Exercises to complete
[a] Decide whether each statement agrees with the passage on comparing phytases below, answering yes or no and quoting the deciding words: (i) in the bone ash method, the animal is fed a feed deficient in P; (ii) adding inorganic P to the feed lowers bone ash in the bird; (iii) the digestibility approach uses an indigestible marker in feed.
[b] Extend the passage on comparing phytases below, picking up after its final sentence.

Comparing phytases: bone ash and digestibility studies
In order to compare different phytases on their potential to release P from phytate, trials are often conducted by adding the phytase at different inclusion levels to a P deficient diet. Technical performance is measured alongside parameters related to P digestion by the animal. This can either be the measurement of bone ash or by calculating a P digestibility value.
In the bone ash method, a feed deficient in P is fed to the animal. This leads to poor bone formation, substantiated by a low bone ash content. Adding inorganic P to the feed (mono-calcium phosphate (MCP) or di-calcium phosphate (DCP)) leads to a reduction of the P deficiency, resulting in a better bone formation and higher bone ash in the bird (Figure 1).
This way, a 'calibration curve' between P added to the feed and bone ash is produced. Adding a phytase at a certain level to the P deficient diet will also reduce its P deficiency due to the liberation of P from phytate, leading to a higher bone ash content. With the latter value, and using the calibration line, the equivalent P (from MCP or DCP) value can be estimated for this phytase (arrows in Figure 1).
Alternatively, P values of a phytase can be estimated from digestibility studies, similar to trials conducted for protein digestibility. In brief, P intake in the bird is measured, while P excretion (in manure) or P levels in the end part of the intestine are also determined. Based on these values, and using an indigestible marker in feed, the amount of P retained or digested by the animal can be calculated.

Record excerpts
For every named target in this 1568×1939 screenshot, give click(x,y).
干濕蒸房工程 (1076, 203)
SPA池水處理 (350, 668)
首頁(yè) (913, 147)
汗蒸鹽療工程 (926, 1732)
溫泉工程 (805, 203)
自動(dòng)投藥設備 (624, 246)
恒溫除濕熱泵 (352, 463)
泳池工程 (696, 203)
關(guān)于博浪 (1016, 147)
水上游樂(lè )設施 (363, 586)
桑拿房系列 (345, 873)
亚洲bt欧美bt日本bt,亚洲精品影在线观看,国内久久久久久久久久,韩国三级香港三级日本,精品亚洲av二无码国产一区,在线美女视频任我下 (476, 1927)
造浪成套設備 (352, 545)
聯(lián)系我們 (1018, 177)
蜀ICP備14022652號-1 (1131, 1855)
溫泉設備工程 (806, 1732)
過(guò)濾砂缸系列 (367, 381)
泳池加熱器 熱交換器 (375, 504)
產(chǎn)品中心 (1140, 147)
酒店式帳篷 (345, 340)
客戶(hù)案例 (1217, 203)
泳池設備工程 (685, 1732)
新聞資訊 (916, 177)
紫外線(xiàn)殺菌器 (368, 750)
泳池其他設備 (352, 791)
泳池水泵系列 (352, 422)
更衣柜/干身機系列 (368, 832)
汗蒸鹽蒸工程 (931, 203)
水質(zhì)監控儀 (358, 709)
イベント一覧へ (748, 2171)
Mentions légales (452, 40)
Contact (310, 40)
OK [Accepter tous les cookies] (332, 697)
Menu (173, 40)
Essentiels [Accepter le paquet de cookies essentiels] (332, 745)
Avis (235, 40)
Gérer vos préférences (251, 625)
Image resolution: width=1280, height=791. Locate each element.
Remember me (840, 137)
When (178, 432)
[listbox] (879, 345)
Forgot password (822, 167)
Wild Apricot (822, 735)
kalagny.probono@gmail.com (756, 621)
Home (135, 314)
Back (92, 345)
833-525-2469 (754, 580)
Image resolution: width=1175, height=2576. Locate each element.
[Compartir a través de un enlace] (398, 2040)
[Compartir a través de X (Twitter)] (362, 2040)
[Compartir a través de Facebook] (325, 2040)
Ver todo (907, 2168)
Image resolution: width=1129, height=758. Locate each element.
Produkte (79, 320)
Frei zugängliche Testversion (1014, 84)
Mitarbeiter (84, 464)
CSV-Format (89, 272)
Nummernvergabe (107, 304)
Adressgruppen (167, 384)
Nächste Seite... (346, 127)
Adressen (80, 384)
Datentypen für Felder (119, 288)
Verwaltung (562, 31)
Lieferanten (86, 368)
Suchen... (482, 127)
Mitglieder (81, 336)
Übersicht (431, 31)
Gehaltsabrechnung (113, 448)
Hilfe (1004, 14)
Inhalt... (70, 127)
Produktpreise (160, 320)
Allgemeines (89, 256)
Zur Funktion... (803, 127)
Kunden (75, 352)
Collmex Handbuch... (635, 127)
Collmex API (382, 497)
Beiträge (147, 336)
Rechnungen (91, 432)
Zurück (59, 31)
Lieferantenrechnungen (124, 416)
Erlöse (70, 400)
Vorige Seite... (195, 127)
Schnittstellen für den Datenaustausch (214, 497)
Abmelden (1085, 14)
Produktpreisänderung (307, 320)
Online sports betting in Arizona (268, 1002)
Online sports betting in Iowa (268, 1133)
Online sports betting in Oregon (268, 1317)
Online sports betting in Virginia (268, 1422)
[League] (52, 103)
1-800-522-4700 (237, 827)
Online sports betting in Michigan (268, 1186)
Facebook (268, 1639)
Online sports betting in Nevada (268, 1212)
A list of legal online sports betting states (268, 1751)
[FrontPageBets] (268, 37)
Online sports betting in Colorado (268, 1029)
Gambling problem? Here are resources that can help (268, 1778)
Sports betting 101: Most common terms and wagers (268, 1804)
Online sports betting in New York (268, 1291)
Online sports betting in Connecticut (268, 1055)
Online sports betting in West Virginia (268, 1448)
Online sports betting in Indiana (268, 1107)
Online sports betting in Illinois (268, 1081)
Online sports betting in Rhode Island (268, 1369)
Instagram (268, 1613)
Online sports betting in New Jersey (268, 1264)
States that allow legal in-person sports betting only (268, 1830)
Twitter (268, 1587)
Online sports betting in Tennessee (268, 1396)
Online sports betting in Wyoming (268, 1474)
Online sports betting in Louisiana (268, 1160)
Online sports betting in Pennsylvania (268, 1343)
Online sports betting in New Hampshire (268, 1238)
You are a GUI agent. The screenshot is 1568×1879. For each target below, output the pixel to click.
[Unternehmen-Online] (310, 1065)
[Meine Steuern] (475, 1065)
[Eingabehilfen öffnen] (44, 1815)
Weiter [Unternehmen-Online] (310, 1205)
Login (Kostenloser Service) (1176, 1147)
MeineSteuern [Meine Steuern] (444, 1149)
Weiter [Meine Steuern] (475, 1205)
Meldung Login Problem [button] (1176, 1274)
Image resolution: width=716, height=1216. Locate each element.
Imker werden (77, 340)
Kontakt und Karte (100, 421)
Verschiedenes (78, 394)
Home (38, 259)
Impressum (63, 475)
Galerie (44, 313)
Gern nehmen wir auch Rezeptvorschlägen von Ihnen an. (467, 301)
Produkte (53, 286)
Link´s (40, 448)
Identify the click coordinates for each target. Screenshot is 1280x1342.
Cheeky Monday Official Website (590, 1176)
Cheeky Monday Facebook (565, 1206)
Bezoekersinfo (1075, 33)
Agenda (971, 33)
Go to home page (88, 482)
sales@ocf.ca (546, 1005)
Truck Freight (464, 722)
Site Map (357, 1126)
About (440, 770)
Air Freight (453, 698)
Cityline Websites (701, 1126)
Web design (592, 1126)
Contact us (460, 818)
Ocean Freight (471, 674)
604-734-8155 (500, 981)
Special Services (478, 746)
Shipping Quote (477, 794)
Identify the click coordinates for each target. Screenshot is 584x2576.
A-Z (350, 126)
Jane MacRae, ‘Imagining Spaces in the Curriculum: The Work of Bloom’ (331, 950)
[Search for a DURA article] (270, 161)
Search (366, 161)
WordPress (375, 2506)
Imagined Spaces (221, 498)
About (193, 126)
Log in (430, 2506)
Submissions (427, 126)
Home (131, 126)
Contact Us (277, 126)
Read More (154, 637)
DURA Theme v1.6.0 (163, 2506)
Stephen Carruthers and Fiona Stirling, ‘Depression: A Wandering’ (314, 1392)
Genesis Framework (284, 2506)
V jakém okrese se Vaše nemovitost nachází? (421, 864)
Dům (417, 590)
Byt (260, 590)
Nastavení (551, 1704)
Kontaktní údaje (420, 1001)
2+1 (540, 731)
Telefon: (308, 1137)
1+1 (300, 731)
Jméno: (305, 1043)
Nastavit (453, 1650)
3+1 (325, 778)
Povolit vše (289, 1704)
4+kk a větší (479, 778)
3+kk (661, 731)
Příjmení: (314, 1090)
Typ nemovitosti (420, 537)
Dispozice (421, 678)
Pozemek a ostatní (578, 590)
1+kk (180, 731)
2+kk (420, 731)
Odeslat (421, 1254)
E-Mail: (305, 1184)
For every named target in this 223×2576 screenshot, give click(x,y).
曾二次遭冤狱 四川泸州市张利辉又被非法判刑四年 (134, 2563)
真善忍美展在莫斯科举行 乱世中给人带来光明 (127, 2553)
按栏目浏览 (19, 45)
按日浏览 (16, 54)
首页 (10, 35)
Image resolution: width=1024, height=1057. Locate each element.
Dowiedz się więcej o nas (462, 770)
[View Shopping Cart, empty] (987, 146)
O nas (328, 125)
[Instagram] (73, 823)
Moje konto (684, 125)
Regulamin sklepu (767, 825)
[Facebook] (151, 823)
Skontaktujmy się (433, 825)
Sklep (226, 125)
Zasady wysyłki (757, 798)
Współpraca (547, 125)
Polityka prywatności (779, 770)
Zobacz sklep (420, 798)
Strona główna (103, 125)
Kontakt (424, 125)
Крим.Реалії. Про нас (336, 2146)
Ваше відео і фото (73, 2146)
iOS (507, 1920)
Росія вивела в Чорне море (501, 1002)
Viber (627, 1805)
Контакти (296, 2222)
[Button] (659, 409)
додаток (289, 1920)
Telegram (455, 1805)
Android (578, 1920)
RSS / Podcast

Answers to each task
[a]
(i) Yes: "a feed deficient in P is fed to the animal"
(ii) No: "resulting in a better bone formation and higher bone ash in the bird"
(iii) Yes: "using an indigestible marker in feed"

[b]
Adding a phytase to this feed will reduce the P level at the intestinal level and in faeces, which allows the calculation of a digestible P value for the phytase.
Biased comparisons based on equal FTU per kg of feed inclusion
The way to determine the levels of different phytases to be included in the feed in order to compare them can already skew the outcome of the trial. In comparative trials, it is often seen that the activity of the different phytases is 'quantified' using the official method (ISO 30024:2009) expressed in FTU per gram pure phytase product.
Based on this analytical result, the different phytases are then dosed to reach a certain inclusion level, for example, 500, 1000 or 1500 FTU per kg of feed. However, this is not the correct way, as explained below, as every phytase has its own pH profile.
The ISO method is measuring the activity of the phytase at pH 5.5, while it is common knowledge that phytases need to work at levels between pH 2 and pH 4 (Figure 2). The phytase indicated in blue in Figure 2 has a pH optimum at 5.5, while the phytase indicated in green has a pH optimum around 3.5, meaning that the latter will perform better in the animal.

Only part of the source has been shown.